The entire network is made up of nodes, or relays. The types of nodes are:
- Start node
- Middle node
- End node
- Bridge node
When your client initially connects to the network, it requests a start node from a list of publicly available nodes. This is where the client’s request starts. That is the start node.
Once the start node receives the original request, it forwards it to a middle node. This middle node is different, as each request uses a random path to make it harder to find out the source and destination. This path is created by the client.
The request keeps bouncing from middle node to middle node, and is encrypted from the start. Once it reaches the end node, the request actually gets sent to the destination server from that end node. Since each node only knows where to forward the data to and where it came from, the complete path is not known by any middle node or by the destination server. The destination server can only see that the request came from the end node.

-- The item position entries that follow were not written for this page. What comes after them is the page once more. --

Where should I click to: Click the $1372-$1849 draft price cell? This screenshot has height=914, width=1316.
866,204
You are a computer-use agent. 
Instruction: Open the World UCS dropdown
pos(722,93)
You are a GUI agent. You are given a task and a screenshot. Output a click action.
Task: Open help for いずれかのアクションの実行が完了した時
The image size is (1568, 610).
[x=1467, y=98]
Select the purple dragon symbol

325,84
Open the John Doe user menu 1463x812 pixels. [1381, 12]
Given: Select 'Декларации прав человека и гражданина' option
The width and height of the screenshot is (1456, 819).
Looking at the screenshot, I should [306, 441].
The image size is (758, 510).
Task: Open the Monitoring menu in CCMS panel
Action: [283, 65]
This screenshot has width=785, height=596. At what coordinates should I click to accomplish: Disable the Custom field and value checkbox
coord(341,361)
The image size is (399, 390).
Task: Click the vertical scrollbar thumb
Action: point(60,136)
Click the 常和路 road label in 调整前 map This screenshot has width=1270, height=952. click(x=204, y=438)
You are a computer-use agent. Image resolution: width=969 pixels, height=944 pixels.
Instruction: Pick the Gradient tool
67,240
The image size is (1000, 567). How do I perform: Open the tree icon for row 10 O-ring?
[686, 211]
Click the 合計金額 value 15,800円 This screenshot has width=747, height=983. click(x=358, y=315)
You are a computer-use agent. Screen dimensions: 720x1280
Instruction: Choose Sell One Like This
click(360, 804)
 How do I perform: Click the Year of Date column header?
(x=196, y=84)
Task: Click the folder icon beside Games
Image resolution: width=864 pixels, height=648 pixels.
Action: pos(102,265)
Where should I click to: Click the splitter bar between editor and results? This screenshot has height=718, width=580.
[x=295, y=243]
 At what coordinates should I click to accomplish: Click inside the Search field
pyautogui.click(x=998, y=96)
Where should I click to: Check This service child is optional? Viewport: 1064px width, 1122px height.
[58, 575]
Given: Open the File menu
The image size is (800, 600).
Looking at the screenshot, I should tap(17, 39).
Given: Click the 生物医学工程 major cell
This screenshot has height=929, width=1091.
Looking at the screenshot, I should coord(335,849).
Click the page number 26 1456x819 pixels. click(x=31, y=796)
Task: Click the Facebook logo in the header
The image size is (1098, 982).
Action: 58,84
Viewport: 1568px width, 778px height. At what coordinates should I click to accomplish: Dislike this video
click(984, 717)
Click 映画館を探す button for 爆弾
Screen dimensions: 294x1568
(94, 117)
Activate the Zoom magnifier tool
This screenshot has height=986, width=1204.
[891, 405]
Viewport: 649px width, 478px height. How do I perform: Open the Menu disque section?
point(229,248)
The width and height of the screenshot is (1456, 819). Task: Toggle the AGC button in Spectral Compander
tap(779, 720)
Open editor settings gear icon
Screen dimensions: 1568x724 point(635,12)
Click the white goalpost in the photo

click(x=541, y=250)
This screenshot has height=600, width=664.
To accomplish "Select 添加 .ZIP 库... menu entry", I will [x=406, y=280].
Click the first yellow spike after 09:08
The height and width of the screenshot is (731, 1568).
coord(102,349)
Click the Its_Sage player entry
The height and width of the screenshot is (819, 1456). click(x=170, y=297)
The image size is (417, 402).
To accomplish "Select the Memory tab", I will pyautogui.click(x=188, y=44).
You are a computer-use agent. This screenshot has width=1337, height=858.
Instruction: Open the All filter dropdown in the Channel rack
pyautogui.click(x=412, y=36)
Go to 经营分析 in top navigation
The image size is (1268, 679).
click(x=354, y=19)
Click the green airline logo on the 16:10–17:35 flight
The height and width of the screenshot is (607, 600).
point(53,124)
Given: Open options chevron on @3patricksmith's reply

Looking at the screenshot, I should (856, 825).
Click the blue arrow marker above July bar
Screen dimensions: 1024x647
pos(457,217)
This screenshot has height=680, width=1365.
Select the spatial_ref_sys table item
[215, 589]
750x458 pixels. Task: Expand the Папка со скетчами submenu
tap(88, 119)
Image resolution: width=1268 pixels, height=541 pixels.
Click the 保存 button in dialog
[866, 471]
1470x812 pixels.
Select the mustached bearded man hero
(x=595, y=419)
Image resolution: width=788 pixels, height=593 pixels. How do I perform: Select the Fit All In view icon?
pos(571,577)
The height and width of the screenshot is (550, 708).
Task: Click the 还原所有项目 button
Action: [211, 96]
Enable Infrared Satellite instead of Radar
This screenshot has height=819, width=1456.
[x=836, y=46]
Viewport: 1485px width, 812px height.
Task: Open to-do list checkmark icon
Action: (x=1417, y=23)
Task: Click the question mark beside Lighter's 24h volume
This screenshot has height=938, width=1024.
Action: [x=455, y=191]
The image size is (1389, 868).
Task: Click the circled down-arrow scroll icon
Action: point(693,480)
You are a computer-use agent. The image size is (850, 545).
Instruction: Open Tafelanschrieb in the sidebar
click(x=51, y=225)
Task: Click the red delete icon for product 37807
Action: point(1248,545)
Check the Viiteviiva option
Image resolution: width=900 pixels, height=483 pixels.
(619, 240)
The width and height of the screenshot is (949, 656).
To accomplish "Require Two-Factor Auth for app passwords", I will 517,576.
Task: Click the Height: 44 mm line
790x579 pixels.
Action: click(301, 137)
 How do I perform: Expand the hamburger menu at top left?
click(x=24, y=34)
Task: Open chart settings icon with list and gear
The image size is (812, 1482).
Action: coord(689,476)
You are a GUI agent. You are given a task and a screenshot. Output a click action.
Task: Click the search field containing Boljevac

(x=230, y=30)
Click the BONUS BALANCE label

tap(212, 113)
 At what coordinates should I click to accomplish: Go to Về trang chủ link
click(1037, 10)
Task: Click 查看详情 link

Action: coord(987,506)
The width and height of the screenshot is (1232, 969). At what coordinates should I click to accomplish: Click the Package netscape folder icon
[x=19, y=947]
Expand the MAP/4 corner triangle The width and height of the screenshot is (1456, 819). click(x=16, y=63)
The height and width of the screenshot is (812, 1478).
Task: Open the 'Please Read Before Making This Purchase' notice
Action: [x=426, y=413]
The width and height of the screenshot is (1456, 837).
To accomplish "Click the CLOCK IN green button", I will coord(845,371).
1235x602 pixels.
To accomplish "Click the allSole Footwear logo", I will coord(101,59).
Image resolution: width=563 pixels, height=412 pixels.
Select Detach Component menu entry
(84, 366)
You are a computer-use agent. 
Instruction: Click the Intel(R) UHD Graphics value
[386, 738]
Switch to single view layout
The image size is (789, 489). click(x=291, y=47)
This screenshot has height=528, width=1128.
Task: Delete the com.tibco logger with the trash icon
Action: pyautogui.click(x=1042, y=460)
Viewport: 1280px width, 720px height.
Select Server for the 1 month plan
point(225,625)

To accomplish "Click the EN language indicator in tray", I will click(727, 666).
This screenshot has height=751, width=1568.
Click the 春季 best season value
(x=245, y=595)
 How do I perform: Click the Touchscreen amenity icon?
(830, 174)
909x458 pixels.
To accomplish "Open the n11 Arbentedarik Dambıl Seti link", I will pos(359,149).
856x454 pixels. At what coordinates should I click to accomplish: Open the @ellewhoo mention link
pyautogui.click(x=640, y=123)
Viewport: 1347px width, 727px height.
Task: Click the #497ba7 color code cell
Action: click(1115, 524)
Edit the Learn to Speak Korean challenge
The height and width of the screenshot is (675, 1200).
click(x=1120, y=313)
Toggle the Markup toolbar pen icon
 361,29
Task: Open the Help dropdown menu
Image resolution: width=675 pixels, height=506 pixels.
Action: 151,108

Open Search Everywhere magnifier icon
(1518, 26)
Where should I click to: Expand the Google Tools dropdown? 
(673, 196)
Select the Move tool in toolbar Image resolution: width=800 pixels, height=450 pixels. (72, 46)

The returned data follows the same circuit back to the client. This path will be reused for requests made in a short time frame, but after some time, new requests will have a completely different path.
How does this help with anonymity? A packet of data contains the actual data as well as information in the header portion that lists the destination, the source, and other potentially identifying data. Encryption only encrypts the data portion, as the header portion needs to be readable so that network devices know how to interpret the packet. However, with the middle nodes that only know the previous and next nodes, no single point can be used to determine the source or destination of the original request. This makes it much harder to apply statistical attacks on the packets, and increases anonymity. And with a diverse base of users on the network as well as changing paths, anonymity only increases. Keep in mind, however, that there is never complete anonymity.
Tor advertises that it can circumvent censorship as well. It accomplishes this by using bridges. A bridge is a start node that is not publicly advertised, and hence is much harder to block.
I am still unsure about some properties of the network, and want to look into detail about the actual implementation of each node to see how it works.